Sergiye merdivenlerden aşağı iniyorsunuz, bilinçaltına iniyormuş gibi… Bilinçaltına inen merdivenlerin sağ tarafında patlamış basketbol, voleybol topları anılarınızın yok olmadığını, bilinçaltına giden yolda yer aldıklarını anımsatıyor… Bilinçaltında bildiklerimiz, edindiklerimiz çeşitli yöntemlerle ifade ediliyor: resim, fotoğraf, heykel, video, simülasyon, 3 boyutlu canlandırmalar…

Ben kavramıyla başlıyor bilinçaltındaki dünya… Bir sürü kimliğin bir arada olduğu patlamış bir fotoğrafla kendi şemamızı topluma kabul ettiriyoruz…  Bilinçaltında sürekli gözünüze çarpan  bir fotoğraf ise bir adam etrafını tuğla ile örmesi… Zarar görmesin diye sınırlarını çiziyor kişi…Belki de bilinçaltında korkular yaratıyor kendince…

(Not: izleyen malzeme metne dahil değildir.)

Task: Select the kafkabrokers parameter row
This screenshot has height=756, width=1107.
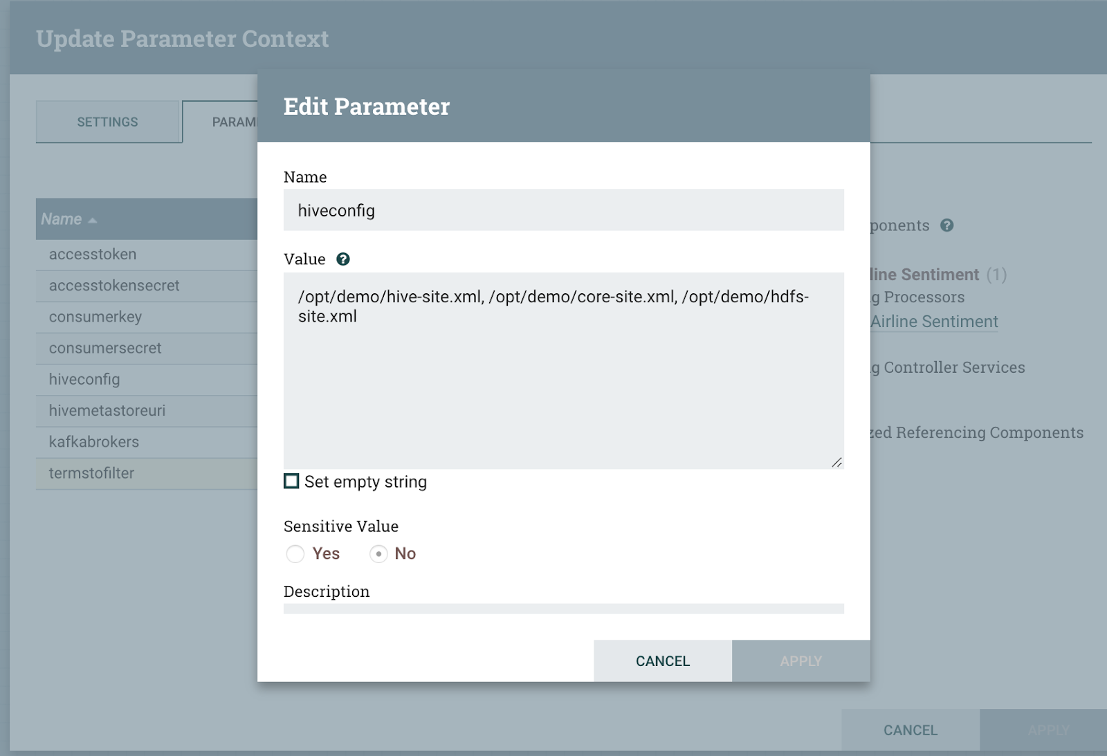Action: pyautogui.click(x=94, y=442)
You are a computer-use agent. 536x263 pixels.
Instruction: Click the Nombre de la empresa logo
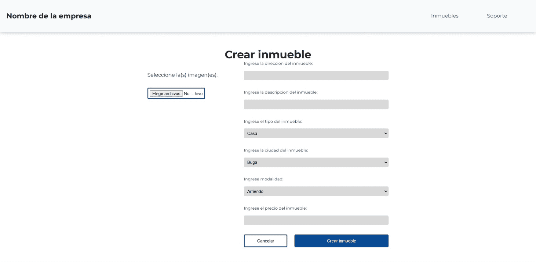click(49, 16)
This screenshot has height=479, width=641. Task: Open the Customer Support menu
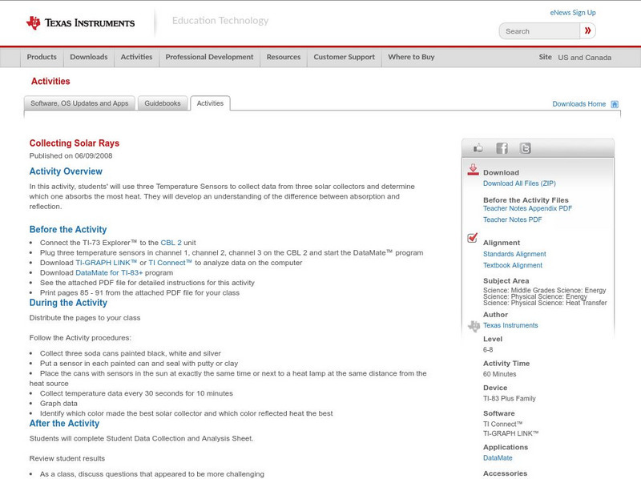344,57
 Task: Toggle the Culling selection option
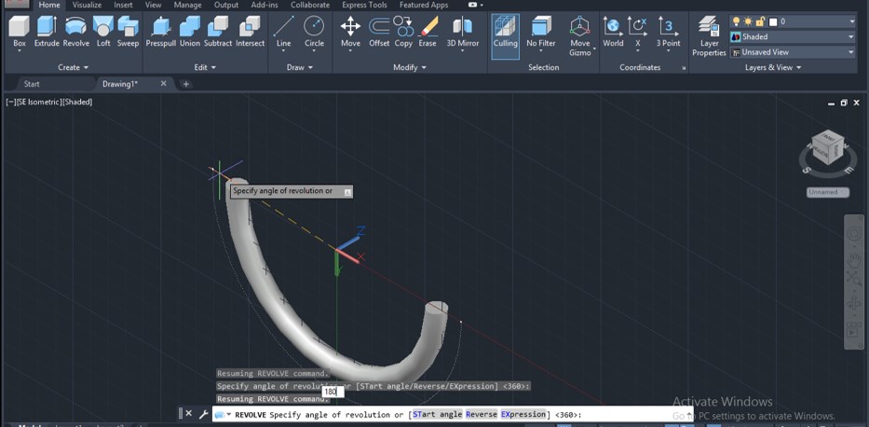coord(506,31)
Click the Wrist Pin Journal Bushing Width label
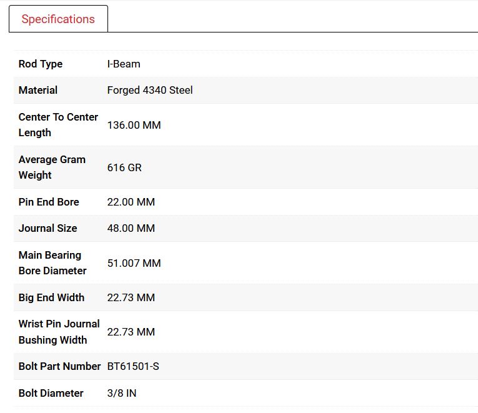 [59, 332]
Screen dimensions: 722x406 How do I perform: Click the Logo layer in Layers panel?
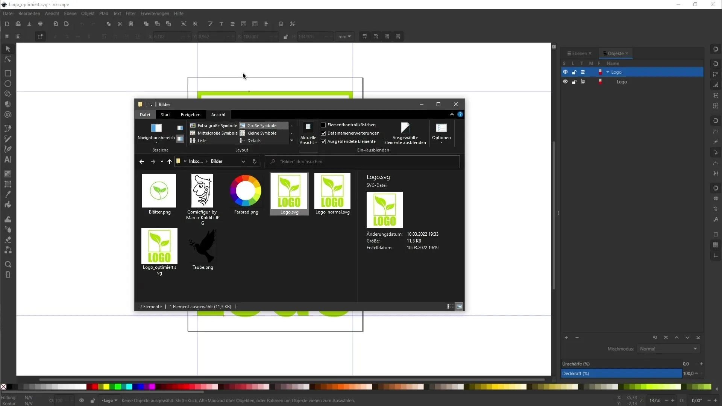tap(617, 72)
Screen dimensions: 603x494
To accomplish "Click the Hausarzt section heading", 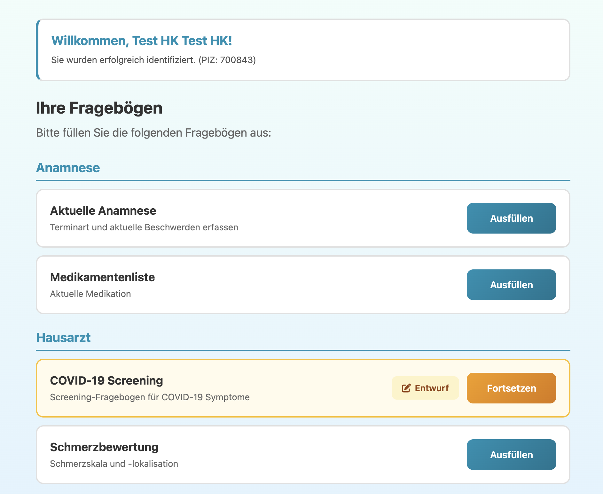I will tap(63, 338).
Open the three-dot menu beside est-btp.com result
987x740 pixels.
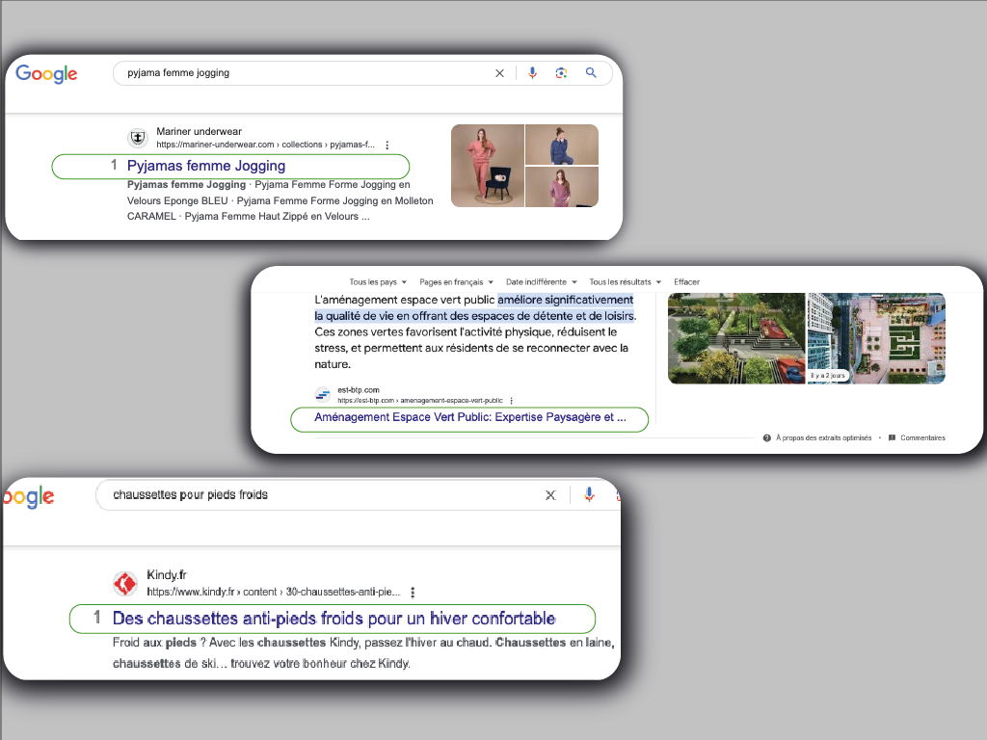coord(512,402)
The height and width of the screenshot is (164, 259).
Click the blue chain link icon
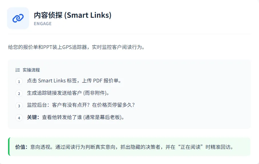(18, 18)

Sürekli aynı hareketleri tekrarlayan bir videoda, anı yaşasak da peşini bırakamadığımızı gösteriyor bilinçaltı… Sürekli portakal soyan ve kalemtıraş açan bir insanı görüntüleyen diğer videoda ise aslında ne kadar aynı şeyleri yaptığımızı, sıradanlığımızı, küçücük dünyamızı yansıtıyor… Karanlık yollardan aydınlığa gitmeye çalışan kadın videosu  ise belki de ana rahmine geri dönme isteyişimizi ve cenin olmanın verdiği sorunsuzluğa kavuşma isteğini dile getiriyor bizim yerimize…

Karpuzları odun yerine koyup parçalayan adamı içeren rüya adlı fotoğrafta baş edemediğimiz insanların beyinlerini mi simgeliyor acaba? Deyip geçemiyorum… İçimizdeki öfkeyi yansıtamadığımızda, bilinçaltımız rüya başlığı altında sergiliyor aslında…

Balıkların etrafını sardığı heykel kadın ise derinlere dalmanın ne kadar tehlikeli olduğunun işareti olsa gerek… Belki de bu yüzden yüzeyde kalıp toplumun kabul ettiği davranışları düşünmeksizin sergilemek…

Bilişim çağıyla birlikte hızla artan ve tam olarak edinilemeyen bilgiler, parçalara ayrılmış kâğıtların fon kartonunun üstünü süslemesiyle yansıtılmış…  Bu kadar bilgiye ve iletişim enstrümanına rağmen yaşanan iletişimsizlik var tabi bir de… Korkular, kaygılar, istekler, arzular, bastırılmış duygular ne ararsan burada…  Gel gel bilinçaltına gel, fazla kalmamak şartıyla tabi…

Bilinçaltımızı gezdikten sonra bukalemun maskemizi takıp çıkıyoruz merdivenlerden yukarıya…  Ve bilmediğimiz, farkına varamadığımız nice metaforlar, kısa film gibi bilinçaltımızdan geçerken biz hayatımızın bir noktasından ilerlemeye devam ediyor olacağız.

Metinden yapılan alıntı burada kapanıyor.